Diagnostic and Prognostic Significance Of Isolated Trisomy 2 In Hematopoietic Malignancies

Isolated trisomy 2 in hematopoietic malignancies is rare, having only been reported in eight cases in the literature. Of these cases, the majority are older male patients (7/8) ranging in age from 64 to 84 years. The underlying hematologic malignancies include: myelodysplastic syndrome (MDS), refractory anemia (RA) subtype; MDS, RA with excess blasts (RAEB-II) subtype; MDS, RAEB in transformation (RAEB-t); chronic myelomonocytic leukemia (CMML-t) in transformation; MDS transformed into AML; acute monoblastic and monocytic leukemia (AMoL; FAB M5); and AML in relapse. The molecular pathogenesis and prognostic significance of isolated trisomy 2 remains unknown due to the small number of reported cases. Herein, we report 11 cases of isolated trisomy 2 in hematologic disorders seen in the Mayo Clinic Cytogenetics laboratory from 1996-2012. The majority of patients were older males (7/11) ranging in age from 63 to 93 years. The underlying bone marrow pathologic diagnoses include: hypercellular bone marrow without diagnostic features of malignancy (cases 1 and 2); MDS, refractory cytopenia with multilineage dysplasia (RCMD) subtype (cases 3 and 4); RAEB-1 (cases 5 and 6); long-standing history of primary myelofibrosis now with 7% bone marrow blasts (case 7); acute myeloid leukemia (AML), not otherwise specified (cases 8 and 9); AML with myelodysplasia-related changes (cases 10 and 11). Trisomy 2 has been suggested to represent an age-related phenomenon as it is seen predominantly in older individuals demonstrating this abnormality. Our data suggests that this could be a possible explanation since all of the eleven cases were ages 63 and over. Based on the limited clinical information in our study, it appears that isolated trisomy 2 harbors little prognostic significance and that, rather, the prognostic significance is driven by the underlying pathologic diagnosis.

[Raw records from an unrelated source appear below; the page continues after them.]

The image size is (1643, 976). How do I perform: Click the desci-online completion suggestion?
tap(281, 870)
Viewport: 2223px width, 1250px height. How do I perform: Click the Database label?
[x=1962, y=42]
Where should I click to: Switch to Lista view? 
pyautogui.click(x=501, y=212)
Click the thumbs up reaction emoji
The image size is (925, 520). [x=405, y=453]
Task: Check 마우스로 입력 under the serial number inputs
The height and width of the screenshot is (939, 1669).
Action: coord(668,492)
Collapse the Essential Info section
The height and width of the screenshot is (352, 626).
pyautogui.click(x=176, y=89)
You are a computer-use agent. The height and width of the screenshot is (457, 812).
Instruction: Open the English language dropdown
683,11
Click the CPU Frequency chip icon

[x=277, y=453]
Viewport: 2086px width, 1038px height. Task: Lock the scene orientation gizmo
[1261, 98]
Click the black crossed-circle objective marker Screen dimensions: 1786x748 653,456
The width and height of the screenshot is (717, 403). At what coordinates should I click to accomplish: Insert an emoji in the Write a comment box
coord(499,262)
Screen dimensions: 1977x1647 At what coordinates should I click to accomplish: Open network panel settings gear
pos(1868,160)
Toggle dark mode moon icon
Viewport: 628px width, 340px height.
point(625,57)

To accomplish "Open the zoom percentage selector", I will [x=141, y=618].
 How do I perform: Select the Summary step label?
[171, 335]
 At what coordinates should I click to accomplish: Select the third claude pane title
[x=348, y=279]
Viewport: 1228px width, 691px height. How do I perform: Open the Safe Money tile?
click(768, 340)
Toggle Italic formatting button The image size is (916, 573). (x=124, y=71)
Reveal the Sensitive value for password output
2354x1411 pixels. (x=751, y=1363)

For example, 3 of the 4 AML cases and the case of PMF with increasing bone marrow blasts survived only 7, 8, 6 weeks and 21 weeks post bone marrow biopsy/cytogenetic evaluation, respectively. Although our study only has two cases that lack diagnostic features of malignancy, one of these cases survived 10 years following the identification of the cytogenetic abnormality. Therefore, trisomy 2 as a sole abnormality should not be considered as definitive evidence for MDS in the absence of diagnostic morphological criteria (similar to trisomy 8 and 20q deletion).